Litwini dopięli swego. Po tym, jak ten mały bałtycki kraj wprowadził zakaz tranzytu objętych unijnymi sankcjami towarów przez Kaliningrad, w obwodzie wybuchła panika! Władze Rosji już reagują. Ministerstwo Spraw Zagranicznych tego państwa wezwie dzisiaj (wtorek) ambasadora Unii Europejskiej w Moskwie – Markusa Ederera.
Jak podała Agencja Reutera, powołując się na komunikat szefa władze regionalnych obwodu kaliningradzkiego Antona Alichanowa – 21 czerwca do rosyjskiego MSZ-etu zostanie wezwany ambasador UE w Moskwie i „poinformowany o odpowiednich warunkach”.
Rosjanie są wściekli na Litwinów. Decyzja „bezprecedensowa i nielegalna”
Reuters zaznaczył jednak, że agencja nie uzyskała jeszcze oficjalnego potwierdzenia ze strony rosyjskiego Ministerstwa Spraw Zagranicznych, co do wezwania ambasadora UE. Reakcja Kremla nie byłaby jednak niczym zaskakującym. Wcześniej władze Rosji nazwały decyzję Wilna o zablokowaniu tranzytu niektórych towarów przez Kaliningrad „bezprecedensową” i „nielegalną”.
Władze Republiki Litewskiej nałożyły zakaz w ubiegłą sobotę. Ograniczenia nie dotyczą jednak podstawowych produktów. Chodzi raczej o uderzenie w lokalny przemysł. Na liście znalazły się m.in. materiały budowlane, węgiel, wyroby stalowe oraz wszelkie produkty zaawansowanej technologii.

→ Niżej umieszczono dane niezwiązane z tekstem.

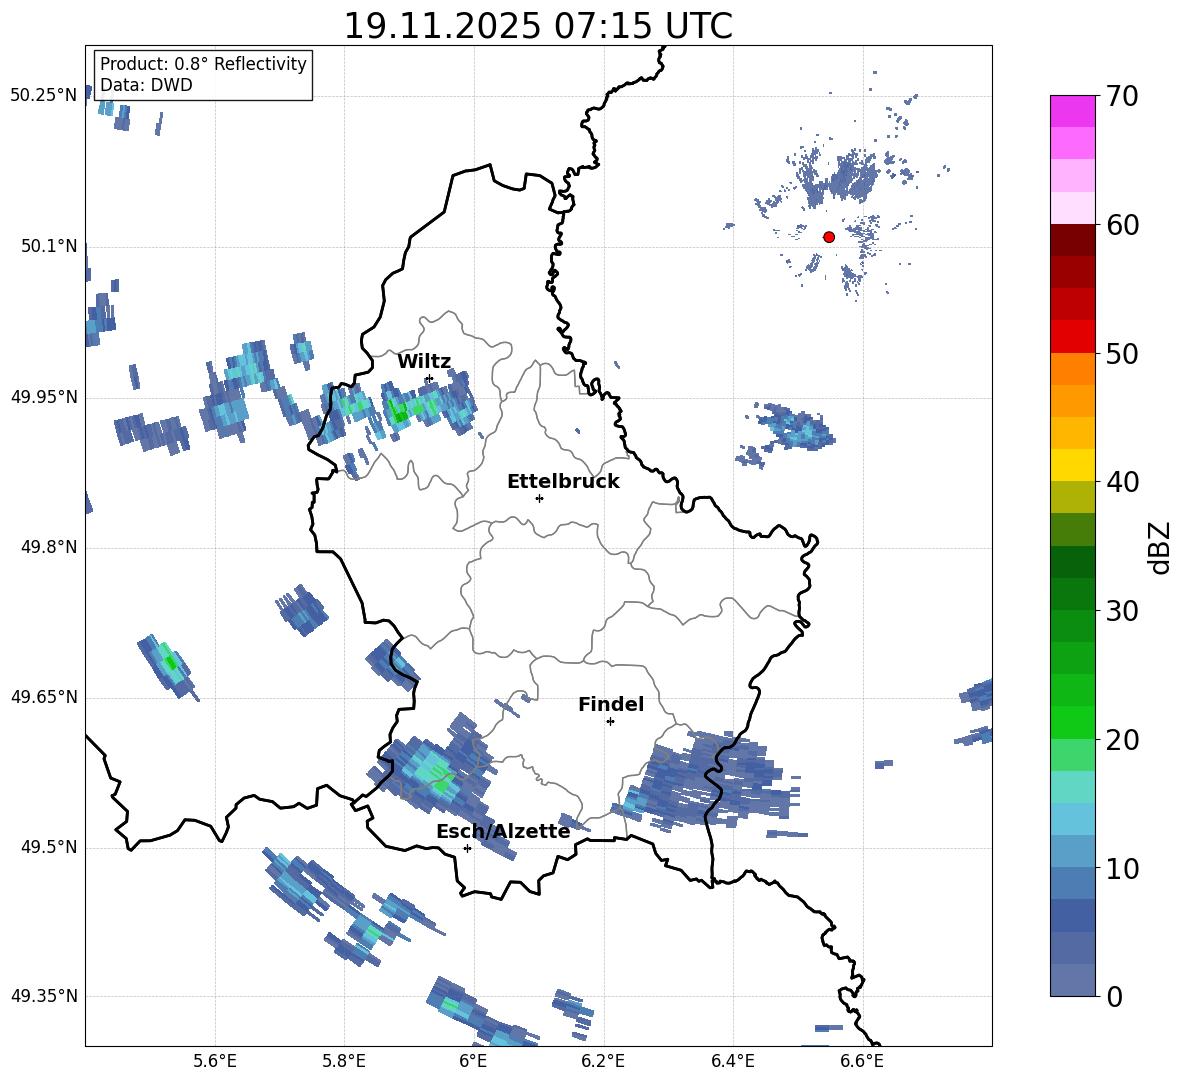Click the Findel station cross marker
The width and height of the screenshot is (1184, 1081).
tap(610, 721)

Towary te nie mogą być teraz transportowane drogami oraz jedyną linią kolejową, która łączy enklawę z resztą terytorium Rosji. Te same szklaki stanowią również połączenie z Polską oraz Unią Europejską. Skutki mogą być opłakane, gdyż transport kolejowy odgrywał główną rolę „łącznika” pomiędzy macierzystą częścią Rosji a wysuniętą enklawą nad Morzem Bałtyckim. Koleją transportowano niezbędne surowce dla przemysłu.
Rosjanie nawet nie próbują ukrywać, że Litwini wbili im w ten sposób potężną „szpilkę”. Zdążyły się już pojawić groźby ze strony Kremla, choć nie jest jeszcze jasne, jak będą wyglądały kroki odwetowe.
„Rosja odpowie na to Litwie w najbliższych dniach” – zagroził rzecznik Władimira Putina Dmitrij Pieskow.